Weight Training For Weight Loss | Avoid Cardio
Many people who want to lose weight spend hours on cardio equipment each week thinking that this is the best way to lose weight. I would be lying if I said that long cardio training does not work, and I am not a liar!
Cardio vascular training does work, but how do you want to look after you lose weight? Below are some pictures of people who do A LOT of cardio
Weight training is a better option. Here’s why.
Retention of muscle mass!
When you lose weight you can lose muscle, water weight and of course you can lose fat. You will find that weight training will help you maintain your muscle mass which will help keep your metabolism fast.
For every pound of muscle your body has you will burn 80 calories, so another way of putting this is that if you do a lot of cardio and lose 5lbs of muscle for every stone you lose, you will lose the capacity to burn 400 calories!
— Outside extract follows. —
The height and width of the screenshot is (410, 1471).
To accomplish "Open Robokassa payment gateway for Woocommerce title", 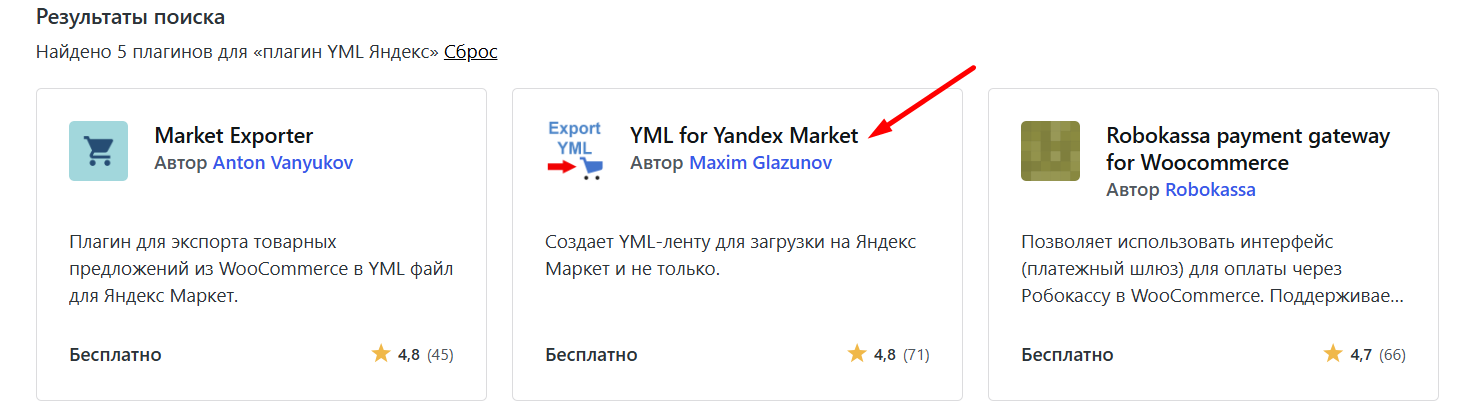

Weight training will make you look good when you shed the weight!
Cardiovascular training makes you feel good, but weight training makes you look good. Just check out the picture above of a long lean female weightlifter. If you want to know why she is so long and lean then read on.
The metabolic effects of weight training
You can think of your body in the same way you think of a car. If you own a car with a 1 litre engine, and you replace the engine with a 3 litre engine your car will burn more petrol than it did before.
Well it’s the same with your body; if you increase the muscle composition of your body you will see an increase in your metabolism meaning that you will be burning more calories.
Metabolism is something that decreases as we get older, so it is important that we do what we can to maintain or increase our metabolism.
Cardiovascular training does help to burn fat, but weight training is more effective. I once trained a woman who weighed 56 kg, and all she wanted to do was tone up.
I trained her for over 6 months, and her weight remained exactly the same, but she dropped two dress sizes in the time we worked together.
People who saw her thought she had lost weight, but what had changed was her body composition. She actually improved her muscle and lost body fat, which gave her a leaner, slimmer and fitter appearance.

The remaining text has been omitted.